(Extracted data entries)
⁂

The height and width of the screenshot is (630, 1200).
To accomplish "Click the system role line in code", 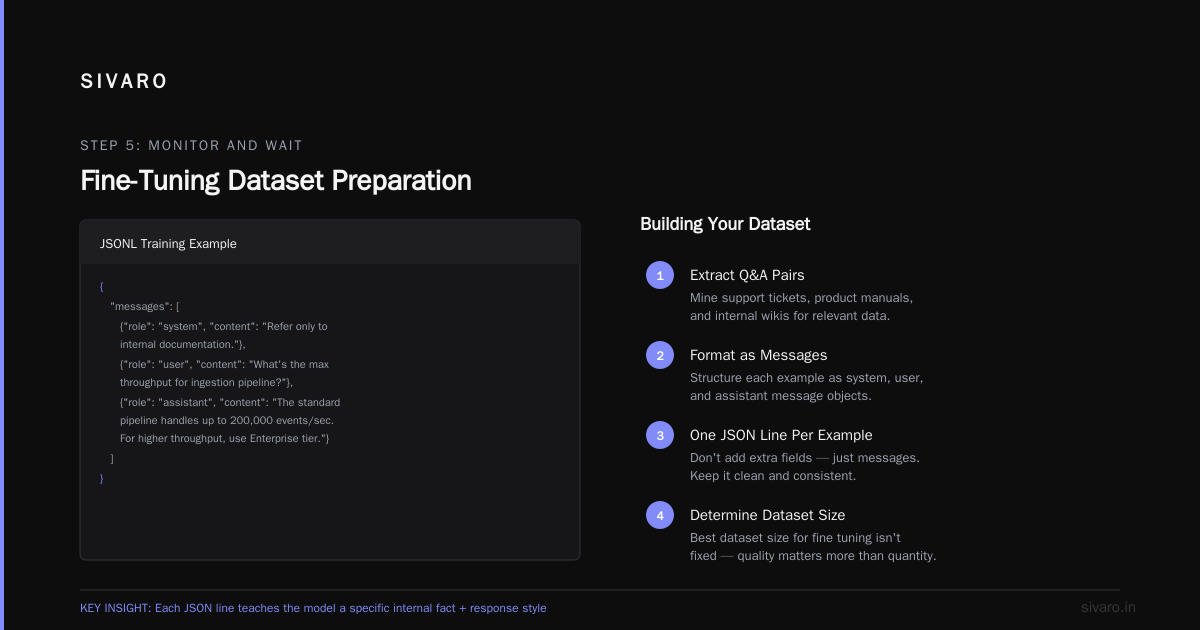I will click(x=224, y=326).
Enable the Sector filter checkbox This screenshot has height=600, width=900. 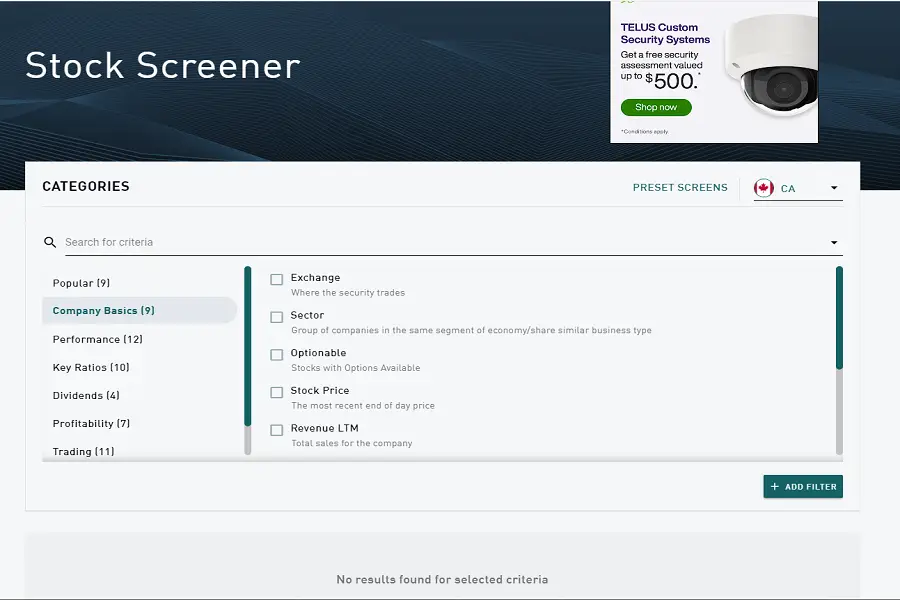click(x=277, y=317)
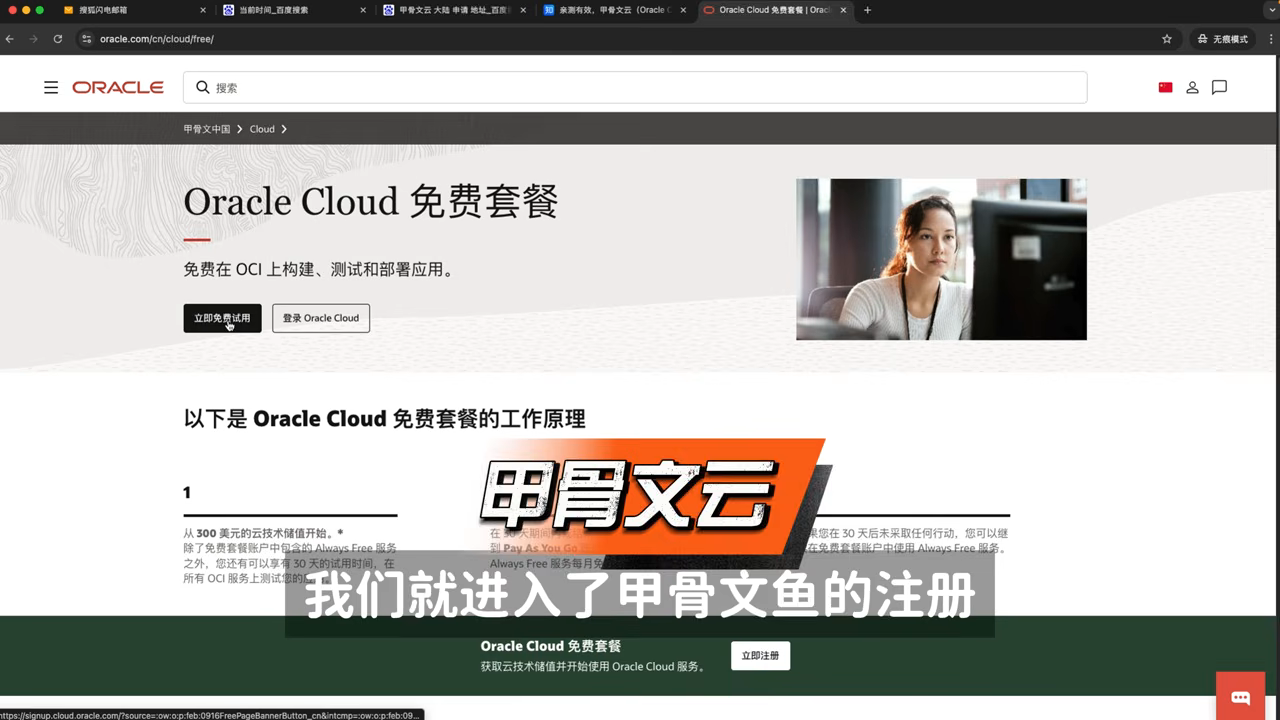Open the contact chat icon in header
The image size is (1280, 720).
1219,88
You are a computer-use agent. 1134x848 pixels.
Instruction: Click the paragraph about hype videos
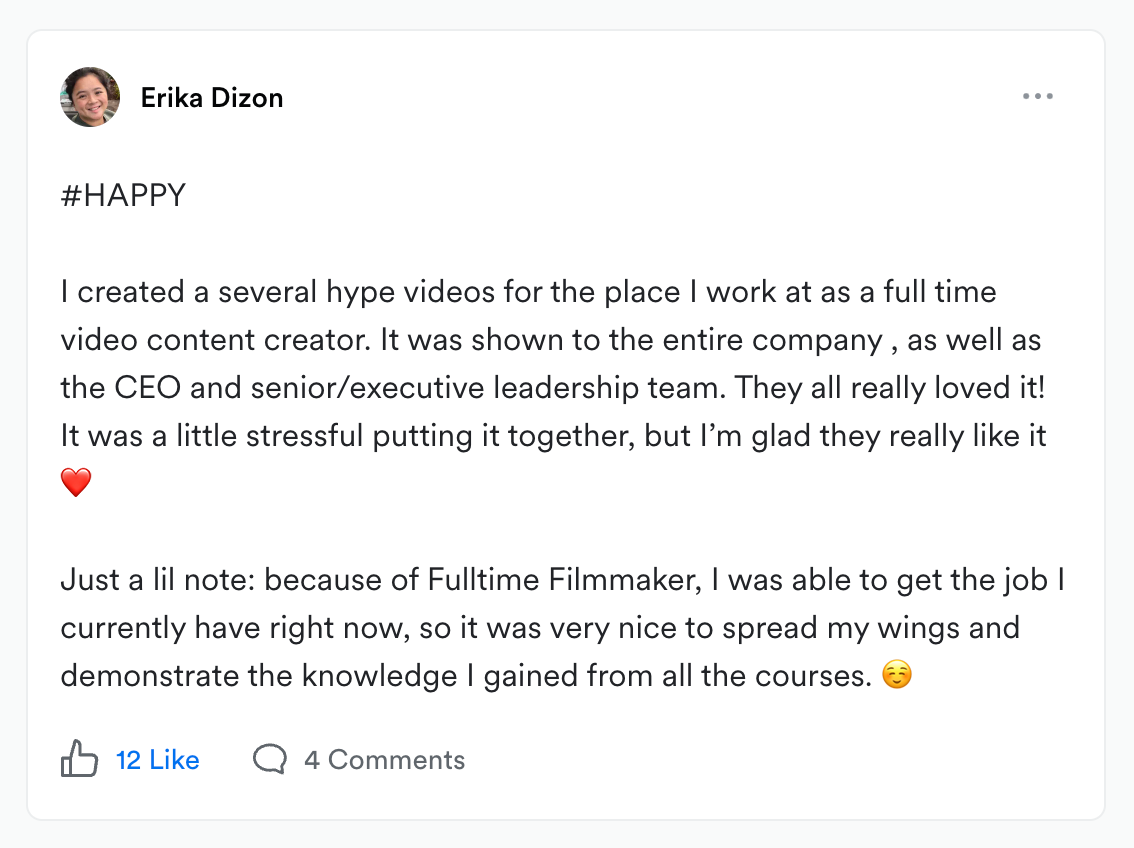tap(554, 387)
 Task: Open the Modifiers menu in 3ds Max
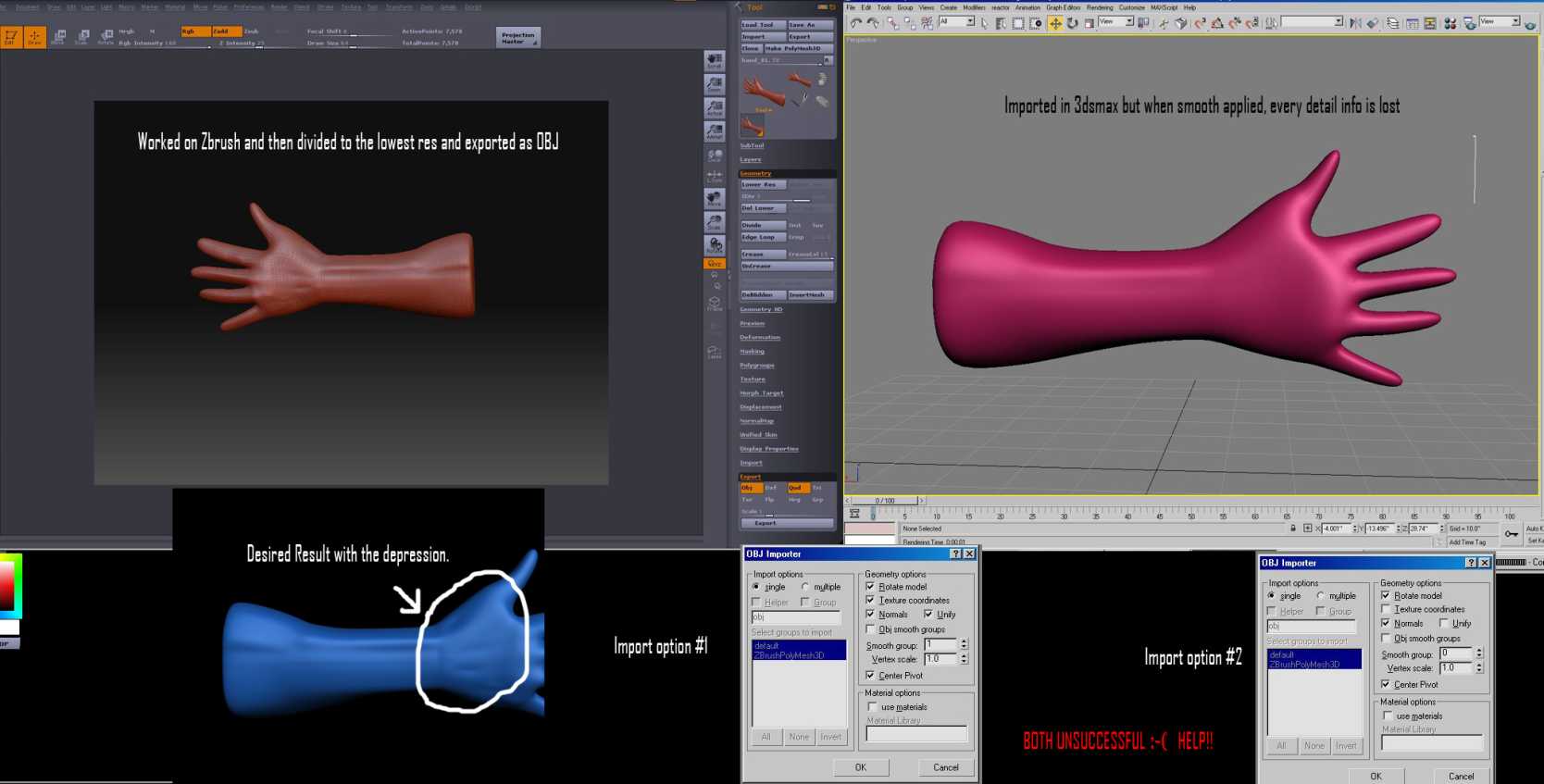974,7
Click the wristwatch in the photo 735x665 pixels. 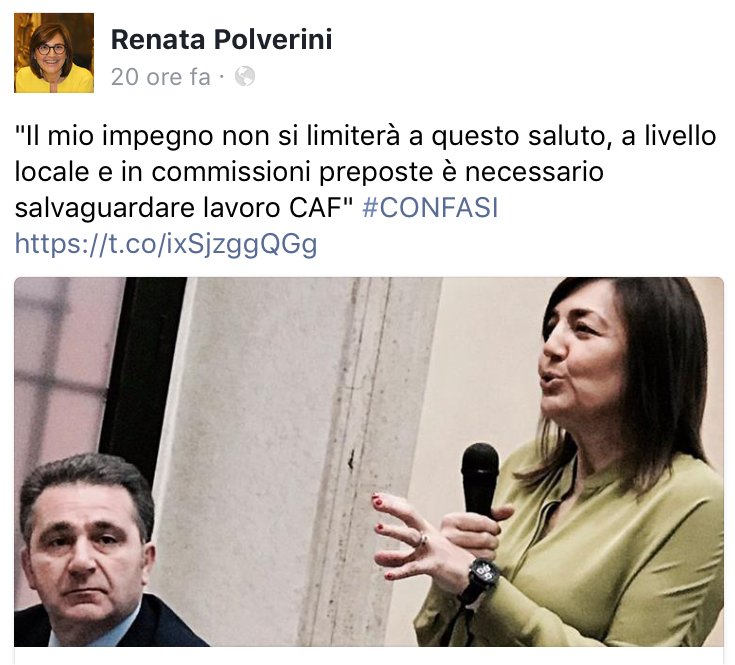483,577
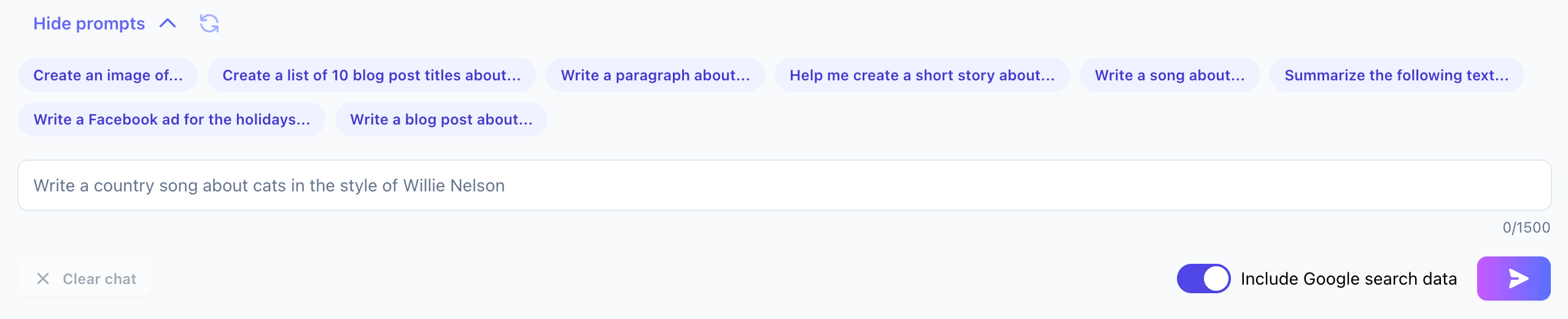Click the refresh prompts icon

tap(209, 23)
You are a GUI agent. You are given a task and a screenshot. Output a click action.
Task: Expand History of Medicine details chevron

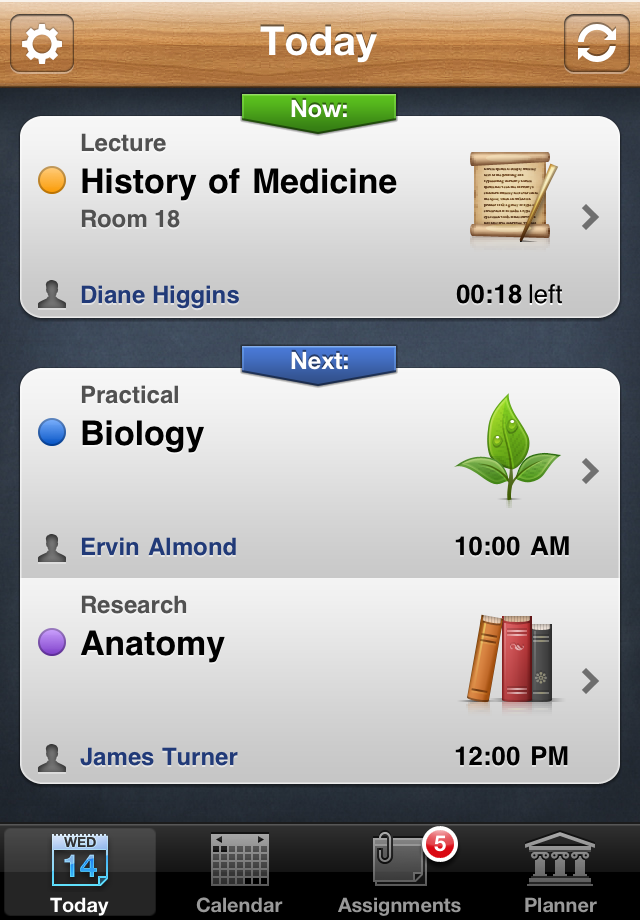pos(590,217)
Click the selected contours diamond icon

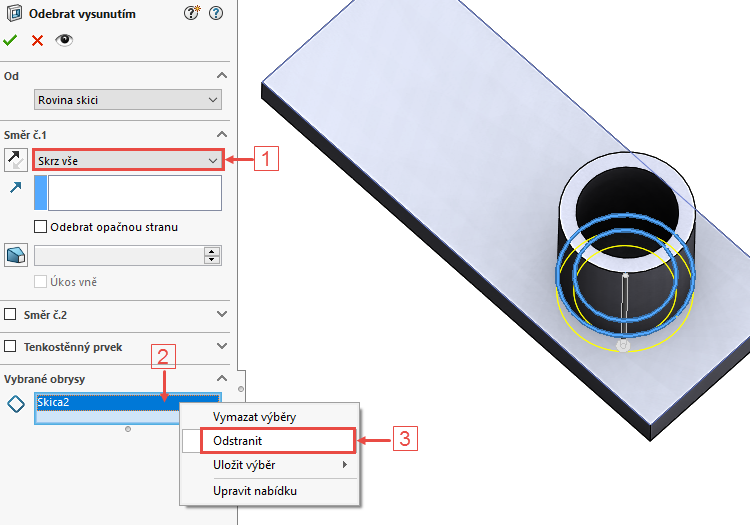click(16, 404)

⁂

:: What to do ::
The response must contain each line above that holds the string "agent".

:: Output of the exercise ::
You are a computer-use agent. 1134x848 pixels.
You are a GUI agent. You are given a task and a screenshot. Output a click action.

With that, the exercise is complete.